Both my sister (Kirti) and I had a very normal childhood. No performance pressure, no comparisons etc. We were supposed to do well in our studies; thankfully, we both did well in school.
Both of our parents were very, very hardworking. When I was in fourth grade, my mother enrolled for B.Ed. She then did her M.Ed and got into the teaching profession, ended up becoming a principal and now she consults with a few schools.
YC – What was the significant learning from engineering? What would you suggest to engineering students? The reason I’m asking this is that a lot of engineering students read YC blog. They find these stories very inspirational and relatable. They think if someone like them can do it, even they can.
Richie – I will go one step before the four years of engineering. I had a very normal childhood, but also an exciting childhood in the sense that we moved every three or four years. So it was constantly new surroundings. We’d have to find and make new friends every three years. Every time schools were also very different. So, adapting was just something that was very ingrained.
The other thing I appreciate now, but I hated growing up, was that my dad would make us write essays or stories about everything.
1994 elections, I accompanied him to the voting booth. I was in the fourth standard. We returned, and he was like, now write a 1000-word essay about your experience today. We’d go to a train station, or we’d go to a circus, and then every time we came back, we had to write an essay.
Growing up, we didn’t appreciate it as much. But reflecting now it’s an excellent skill as it helps with structure thinking. Writing makes you more coherent in your thoughts.
Coming back to engineering, Good in (Maths + Physics) = Engineering. Though, if not engineering, the fallback option was LAW.
I got through Indian Institute of Technology, Madras – Bachelor of Technology, Metallurgical and Materials Engineering on my first attempt.
IIT, for me, was a different experience, perhaps, compared to my peers. A lot of people are intimidated by new surroundings, new settings, and new friends. But as I said earlier, adapting was just something very ingrained.
IIT for me was sports + friends + relax + no stress = Great days!
Suggestion: Honestly speaking, I would not do anything differently than I did back in the day. It depends a little bit on your life and life goals. To me, those were great days. We played sports every evening from 4 pm till 9 pm.
I was with friends, relaxing, chatting and getting to know those around me. That’s what we did. Didn’t worry about anything.
Today, I see many students are good at the subjects and coding etc. They have studied many other things besides their coursework and are job-ready. But they haven’t truly learned to be friends.
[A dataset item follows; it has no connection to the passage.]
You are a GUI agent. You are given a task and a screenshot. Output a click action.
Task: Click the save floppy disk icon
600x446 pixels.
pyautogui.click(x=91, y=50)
They haven’t learned to be friends with themselves more than anyone else.
So, I suggest – Take that time in college to discover yourself. It’s one of those no-stress times of your life. Make friends with yourself and with people around you.
Participate in events around, be it performances or coordination. It helps in building character. Do not take too much pressure. Life is going to come to you anyways.
YC – Can we talk about your professional journey post IIT?
Richie – 2007! Sure, I started my journey with Shell as – Associate engineer (India, Malaysia, and the Netherlands)
Learnings from Shell – Shell was tremendous.
1. Sense of responsibility – Shell gave us responsibility very, very early on. Our decisions could impact people’s lives (on plants/rigs) or millions or billions of dollars.
2. Work-life balance – Work-life balance was not very popular in India. We used to go to work at 7:30 in the morning and wrap up work by 4 pm. And then the rest of the day was our day.
So, it gave me that understanding of showing up to work, getting your job done, and creating that boundary between work and personal life. Many of my peers in other companies struggled to have a work-life balance.
YC – Why MBA?
Richie – 2012! The first time in my life when FOMO kicked in. A bunch of people around me were applying for MBA. And so far, I’ve been living a very, very relaxed life. With Shell, I have lived in six or seven countries. But then I started seeing some of my peers. The startup ecosystem started picking up and becoming a little bit known.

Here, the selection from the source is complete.